Bella Parker are an indiepop band from Texas. I think. Their website is a little short on information. At least they perform live in Austin a lot, so we'll go with that. They are a three piece, with the various members all contributing vocals and keys/electronics to what is basically a standard indiepop template of guitar, bass, and drums.

The Things We Say is Bella Parker's debut, self-released EP. (If you are interested, you can get it on their website.) There are a mere five tracks on this EP, so let me examine each of them.

The Last Time kicks the EP off with bouncey, happy fun driven by crunchy guitars over low organ drone and thudding bass rhythms. The guitar part is nice in a vaguely Gedge-ish way. (It's very good to see that the younger generation appreciates the sheer genius of The Wedding Present.) Interestingly enough, during the bridge the guitars retreat and the keyboard drone comes the forefront, which makes the song have an oddly new wave feel for a bit. Overall, this is a good tune that will get your toe tapping.

Voice Undone is a slowish pop song. It reminds me of some of the work of The Church: the guitars chime and layers of voice compete with one another. It has a hazy sort of feel to it, as if, even though the rhythm is somewhat intense, the song itself is content to meander along. At any rate, it is available for free download at their website, so you can decide for yourself.

Celluloid Moon, Make Believe Sea is more melancholy that the previous two songs. The lead guitar is buried under a load of tremolo and an acoustic guitar strums alongside it, while the kickdrum beats out a lazy rhythm. Vocalist Chad Geraci sings in falsetto, which gives the song a Radiohead feel to it. The guitars during the bridge are all Texas though, with tremolo and a little slide thrown in.

The Things We Say features an almost electronic rhythm, Geraci is singing a little further down his register, and the guitars chime and chug overtop.

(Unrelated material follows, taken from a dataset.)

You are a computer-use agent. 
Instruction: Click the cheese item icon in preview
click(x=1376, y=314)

The song has a vaguely U2 feel, i think due to the gaspy vocals. This song really sounds like it could have been a big radio hit in 1990. Heck, this is what U2 should have been doing instead of the self-indulgant swill they were putting out at the time....

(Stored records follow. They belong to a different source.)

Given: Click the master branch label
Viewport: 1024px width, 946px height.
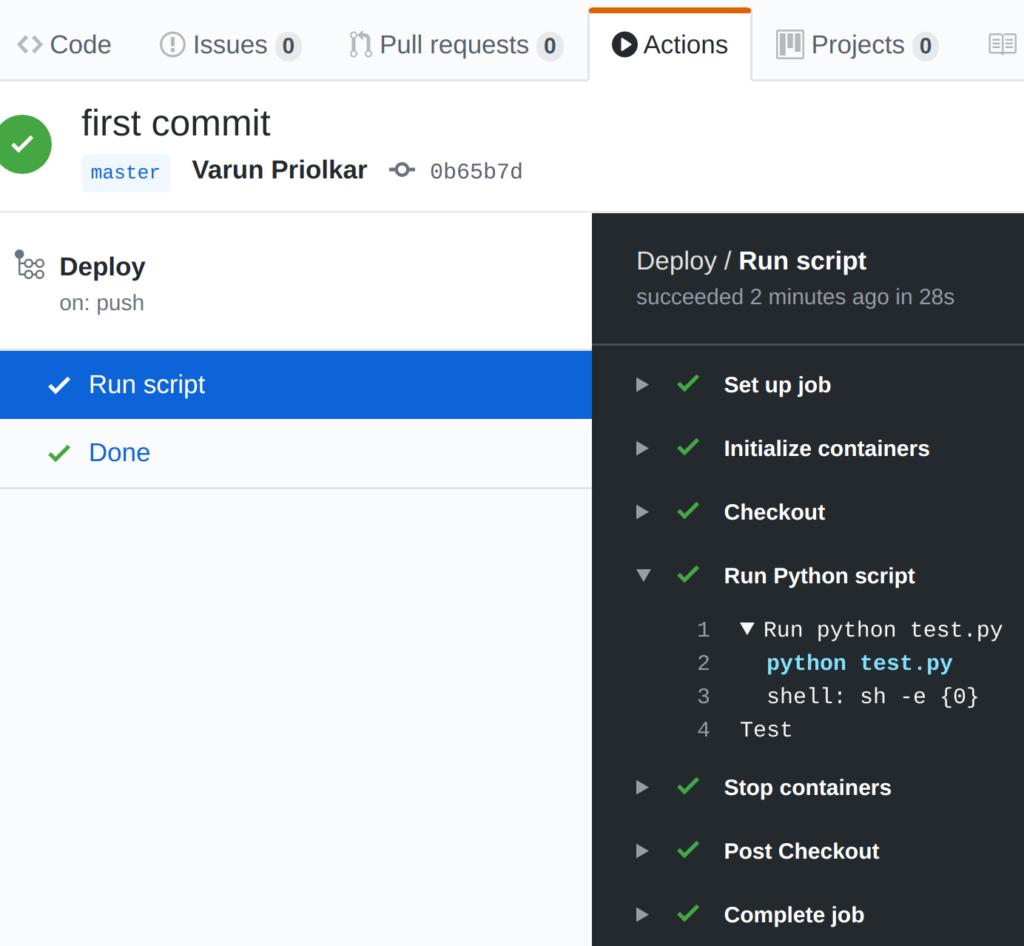Looking at the screenshot, I should (125, 172).
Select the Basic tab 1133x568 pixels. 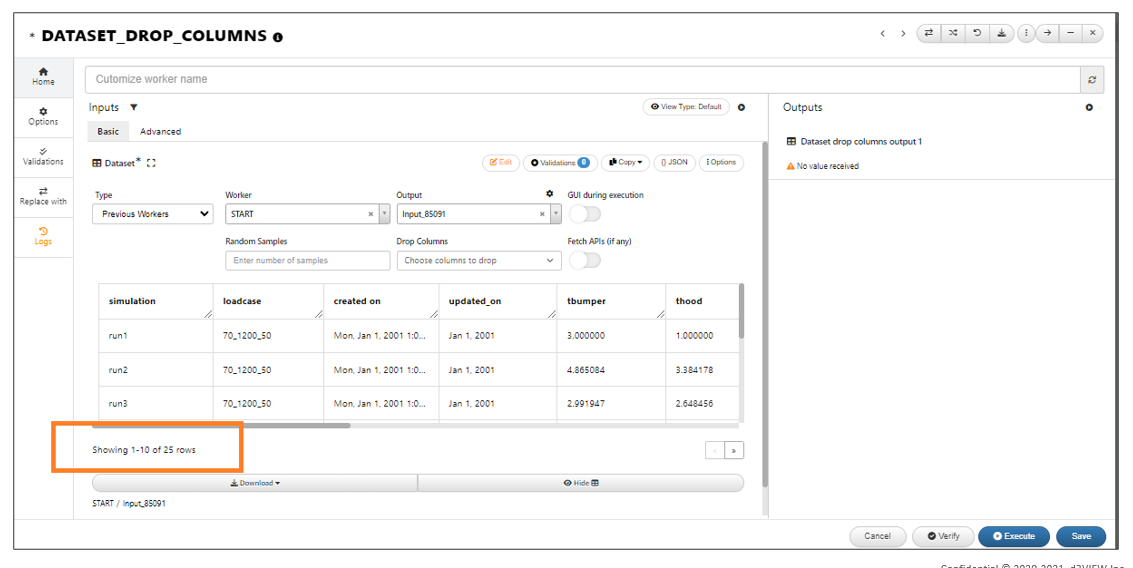click(108, 132)
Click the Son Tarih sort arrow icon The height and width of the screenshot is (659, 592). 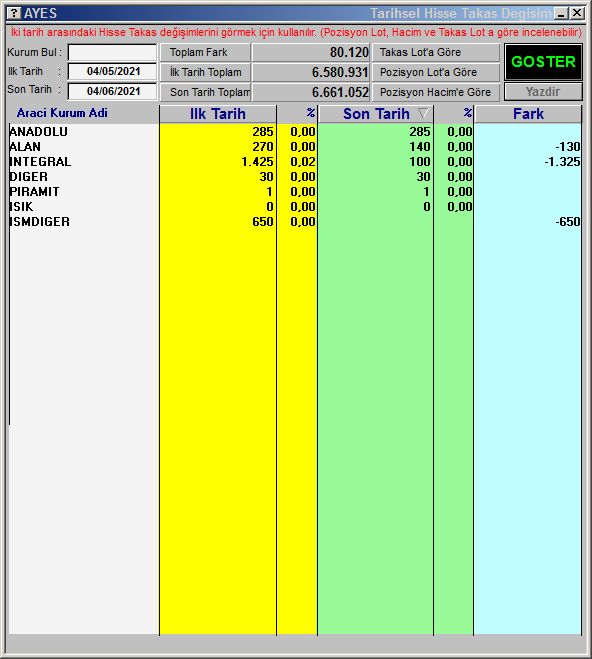pos(423,113)
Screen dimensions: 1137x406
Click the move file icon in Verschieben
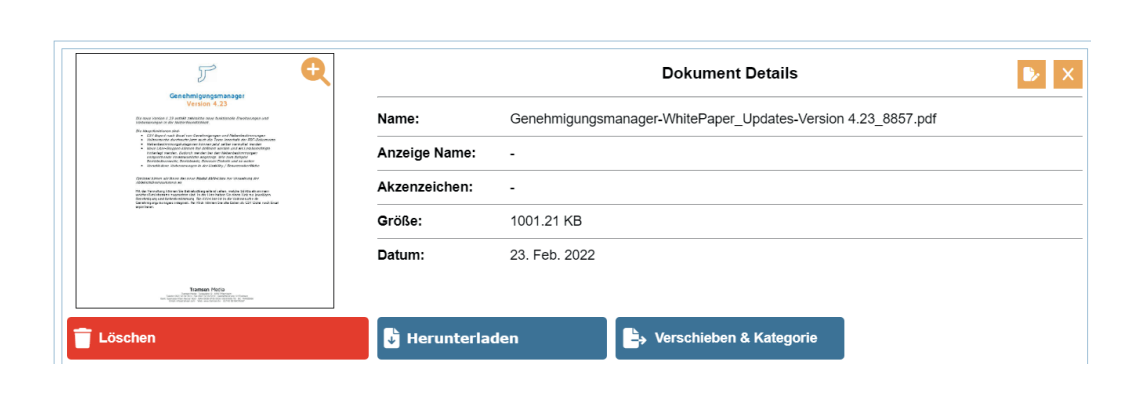pos(634,338)
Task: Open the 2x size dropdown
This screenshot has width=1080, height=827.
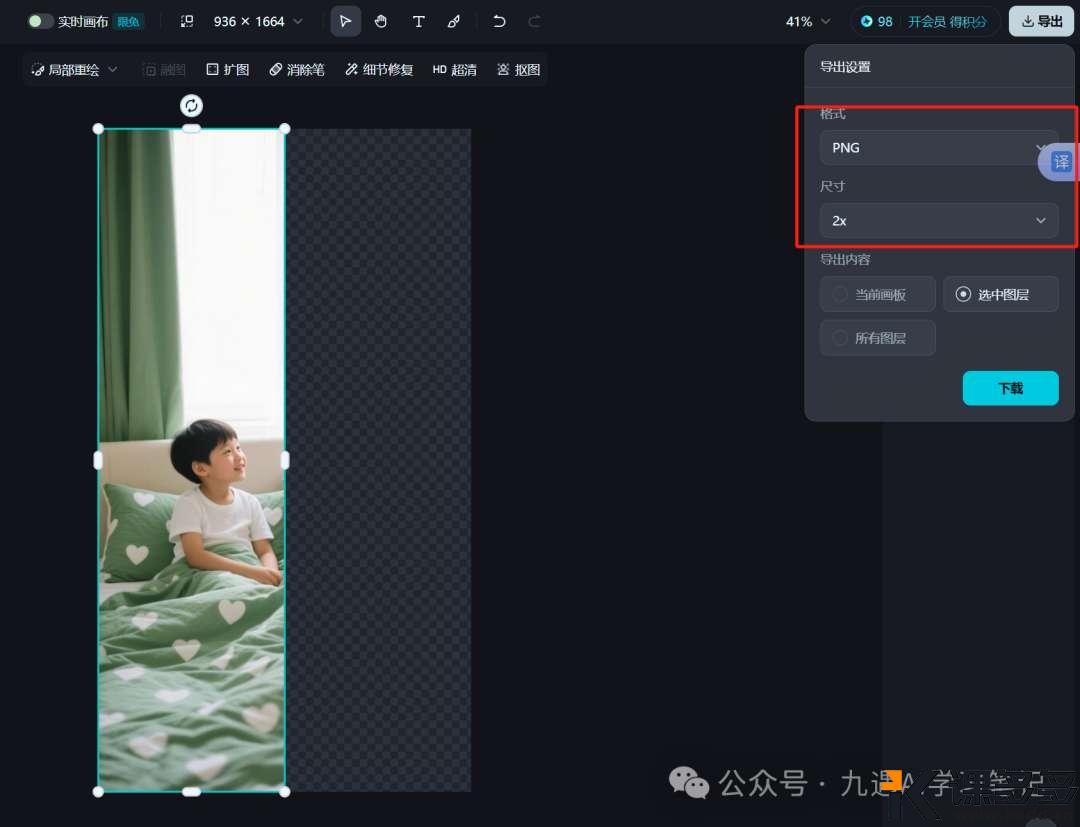Action: pyautogui.click(x=938, y=220)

And finally we have Drift, which is an odd little song. The drum beat here has been laptopicized, coming out all fuzzy and flat and robotic. Keys drive the main melody in a monotonous riff, and the guitar wails in slow, trebly angst. The voice chants almost hurredly, which combined with the keyboards gives the whole thing an eerie and disconcerting feeling. It is an interesting song though, if not exactly sunshiney.

Overall, as you can see, Bella Parker have done what most bands seem to do on their self-released debut, which is show us pretty clearly who their influences are. Not that this is a bad thing, at least for three youngsters with such good taste. However, even though the songs are good, they just seem a tad formulaic. The merest tad really. In time, with growth, Bella Parker will find their own voice. And that will be very interesting, i think.